LAST EDITED ON Mar-22-10 AT 11:12PM (MST)[p]Super thread WholeLot,
Takes me back too.

First deer hunt, 1961, November 14th, "Doe Day" Buffalo, Alberta. Hunting with my good friend's family. Gun, WWII British Lee Enfield .303 Cal. Cost $15.00 from Mcleod's Hardware in Brooks, Alberta. Looked like this but more banged up.

1387smle1long.jpg


Never told the guys at camp I was shooting at a different deer. My skills haven't changed much over the years.

247first_deer_1961.jpg


I can't get started on all the great memories of those day's, the Canadians would still put me in jail and it would fill volumes but it's been great recalling them as your stories have brought back wonderful memories of my youth. Thank you.

DC
 
>How many of you wore tennis
>shoes and jeans to hunt
>in when you were younger?


WHAT THE............................




Are you calling me immature?
 
Out of school early on Friday and off to the Parker to set up camp! Afternoon spent setting up Paul and Dads tipis. Dutch oven dinner and off to bed after the fire has warmed up the tipi.Not sleeping all night, because morning can not come fast enough!

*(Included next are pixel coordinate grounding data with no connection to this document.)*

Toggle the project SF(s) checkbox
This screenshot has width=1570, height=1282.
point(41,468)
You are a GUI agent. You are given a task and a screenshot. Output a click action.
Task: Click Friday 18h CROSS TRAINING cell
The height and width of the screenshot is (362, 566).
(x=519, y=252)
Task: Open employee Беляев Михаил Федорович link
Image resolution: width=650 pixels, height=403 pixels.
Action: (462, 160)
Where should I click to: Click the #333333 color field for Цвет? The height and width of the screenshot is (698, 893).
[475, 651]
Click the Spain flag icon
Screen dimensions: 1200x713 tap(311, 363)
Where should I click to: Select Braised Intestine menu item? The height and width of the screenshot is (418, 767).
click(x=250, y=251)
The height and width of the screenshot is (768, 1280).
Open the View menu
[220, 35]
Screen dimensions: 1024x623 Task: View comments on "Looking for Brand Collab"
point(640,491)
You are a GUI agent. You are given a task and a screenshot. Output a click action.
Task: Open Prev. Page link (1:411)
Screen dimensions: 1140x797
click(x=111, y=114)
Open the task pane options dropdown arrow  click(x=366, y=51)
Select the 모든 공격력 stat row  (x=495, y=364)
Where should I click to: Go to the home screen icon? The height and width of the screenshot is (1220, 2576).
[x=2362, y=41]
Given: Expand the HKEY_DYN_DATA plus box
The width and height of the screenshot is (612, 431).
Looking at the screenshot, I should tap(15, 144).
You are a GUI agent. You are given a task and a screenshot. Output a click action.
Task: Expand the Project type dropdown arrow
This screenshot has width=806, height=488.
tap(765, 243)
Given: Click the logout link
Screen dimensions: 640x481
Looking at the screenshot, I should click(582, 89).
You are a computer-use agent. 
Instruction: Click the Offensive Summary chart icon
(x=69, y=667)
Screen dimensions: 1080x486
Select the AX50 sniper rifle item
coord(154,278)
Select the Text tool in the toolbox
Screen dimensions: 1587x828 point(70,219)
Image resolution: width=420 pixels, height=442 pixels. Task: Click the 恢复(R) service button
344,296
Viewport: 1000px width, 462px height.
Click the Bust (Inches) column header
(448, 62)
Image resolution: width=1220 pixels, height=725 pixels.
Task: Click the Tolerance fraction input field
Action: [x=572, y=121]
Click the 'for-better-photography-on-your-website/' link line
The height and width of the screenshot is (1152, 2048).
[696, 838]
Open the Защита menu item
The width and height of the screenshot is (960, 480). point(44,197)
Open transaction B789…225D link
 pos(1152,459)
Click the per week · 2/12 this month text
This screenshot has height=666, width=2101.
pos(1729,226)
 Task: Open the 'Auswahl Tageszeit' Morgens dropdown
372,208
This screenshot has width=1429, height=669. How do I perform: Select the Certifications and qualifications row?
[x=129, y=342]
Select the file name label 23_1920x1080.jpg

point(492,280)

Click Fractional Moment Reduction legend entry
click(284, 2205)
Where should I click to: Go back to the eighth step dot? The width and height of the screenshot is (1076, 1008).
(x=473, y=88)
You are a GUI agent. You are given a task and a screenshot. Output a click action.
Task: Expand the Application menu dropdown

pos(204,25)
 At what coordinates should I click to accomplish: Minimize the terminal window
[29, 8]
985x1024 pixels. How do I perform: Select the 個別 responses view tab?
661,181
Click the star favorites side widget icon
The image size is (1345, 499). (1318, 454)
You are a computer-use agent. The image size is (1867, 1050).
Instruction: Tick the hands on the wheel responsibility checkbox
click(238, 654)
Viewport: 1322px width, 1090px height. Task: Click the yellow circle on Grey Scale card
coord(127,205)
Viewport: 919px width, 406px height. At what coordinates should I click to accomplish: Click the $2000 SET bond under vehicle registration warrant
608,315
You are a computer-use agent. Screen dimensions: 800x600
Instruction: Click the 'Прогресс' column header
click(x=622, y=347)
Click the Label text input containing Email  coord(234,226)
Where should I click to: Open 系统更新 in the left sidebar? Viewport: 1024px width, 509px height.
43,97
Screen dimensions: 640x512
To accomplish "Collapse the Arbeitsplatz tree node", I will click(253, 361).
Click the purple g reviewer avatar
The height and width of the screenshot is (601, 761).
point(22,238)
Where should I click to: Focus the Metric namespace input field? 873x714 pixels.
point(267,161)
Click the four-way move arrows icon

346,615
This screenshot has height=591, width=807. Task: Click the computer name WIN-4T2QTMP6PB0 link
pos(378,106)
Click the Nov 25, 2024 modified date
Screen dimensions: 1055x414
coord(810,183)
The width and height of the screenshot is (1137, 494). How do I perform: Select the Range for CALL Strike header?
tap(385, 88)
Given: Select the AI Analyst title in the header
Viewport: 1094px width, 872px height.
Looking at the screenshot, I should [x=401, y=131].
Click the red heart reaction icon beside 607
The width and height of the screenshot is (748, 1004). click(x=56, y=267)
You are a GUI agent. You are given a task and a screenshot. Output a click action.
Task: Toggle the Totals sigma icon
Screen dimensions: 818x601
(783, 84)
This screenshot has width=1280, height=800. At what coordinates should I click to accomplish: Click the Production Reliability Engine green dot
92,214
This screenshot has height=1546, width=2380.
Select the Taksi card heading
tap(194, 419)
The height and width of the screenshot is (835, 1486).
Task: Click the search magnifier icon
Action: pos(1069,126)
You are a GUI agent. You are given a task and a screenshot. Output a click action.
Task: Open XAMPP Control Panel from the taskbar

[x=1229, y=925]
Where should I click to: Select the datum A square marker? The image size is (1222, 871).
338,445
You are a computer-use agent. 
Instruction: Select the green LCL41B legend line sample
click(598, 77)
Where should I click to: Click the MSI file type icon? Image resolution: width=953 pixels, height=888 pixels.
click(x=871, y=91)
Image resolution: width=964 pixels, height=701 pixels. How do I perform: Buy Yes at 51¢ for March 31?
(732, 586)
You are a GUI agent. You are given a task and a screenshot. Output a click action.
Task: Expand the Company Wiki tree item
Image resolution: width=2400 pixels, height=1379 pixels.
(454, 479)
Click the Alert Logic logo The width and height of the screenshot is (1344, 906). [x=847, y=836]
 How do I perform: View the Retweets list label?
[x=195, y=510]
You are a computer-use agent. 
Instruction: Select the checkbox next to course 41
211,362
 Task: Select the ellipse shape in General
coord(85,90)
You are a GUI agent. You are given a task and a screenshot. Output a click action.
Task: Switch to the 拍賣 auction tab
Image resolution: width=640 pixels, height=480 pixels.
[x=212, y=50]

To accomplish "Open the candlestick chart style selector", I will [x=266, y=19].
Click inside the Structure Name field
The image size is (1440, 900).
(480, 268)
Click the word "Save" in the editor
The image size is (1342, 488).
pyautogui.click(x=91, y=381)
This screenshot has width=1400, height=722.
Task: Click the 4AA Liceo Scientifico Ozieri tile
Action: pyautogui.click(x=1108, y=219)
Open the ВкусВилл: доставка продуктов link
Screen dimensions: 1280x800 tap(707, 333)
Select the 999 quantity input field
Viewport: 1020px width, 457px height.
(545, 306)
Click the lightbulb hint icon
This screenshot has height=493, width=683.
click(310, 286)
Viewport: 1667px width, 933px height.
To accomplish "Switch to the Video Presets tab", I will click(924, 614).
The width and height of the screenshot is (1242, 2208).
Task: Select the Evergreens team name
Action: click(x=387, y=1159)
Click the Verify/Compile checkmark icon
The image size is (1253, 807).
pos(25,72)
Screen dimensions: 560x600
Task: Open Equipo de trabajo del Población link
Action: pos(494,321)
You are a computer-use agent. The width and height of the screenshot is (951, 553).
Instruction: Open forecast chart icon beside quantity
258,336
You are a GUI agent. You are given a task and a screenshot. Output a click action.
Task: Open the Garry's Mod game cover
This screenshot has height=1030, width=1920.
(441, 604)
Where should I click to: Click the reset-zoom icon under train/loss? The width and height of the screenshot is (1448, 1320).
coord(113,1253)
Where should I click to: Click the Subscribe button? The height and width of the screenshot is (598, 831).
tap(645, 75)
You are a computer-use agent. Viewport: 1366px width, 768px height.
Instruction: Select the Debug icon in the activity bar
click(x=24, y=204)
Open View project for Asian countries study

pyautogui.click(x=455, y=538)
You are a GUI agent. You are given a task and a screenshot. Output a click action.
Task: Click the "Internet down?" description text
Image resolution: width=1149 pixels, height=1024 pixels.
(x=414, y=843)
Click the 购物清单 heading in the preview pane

Opening morning sounds like a war zone. Me and Dad count 21 different hunters gutting deer from our look out point. I spend the better part of the morning steaming mad at dad for passing on a couple nice 4X4. He assures me we can find better. Spend the afternoon pushing the deep sage with Dirk, Jason and Scott. Hot Pepsi and cinnamon bears! Drive the old green Blazer into some nasty situation! (Man I thought that thing was invincable). Same routine the next three days. I am pretty sure that life does not get much better! (And I think I might have been right)

Thank 2LUMPY!!!!! Those were times I will never forget!!!!!!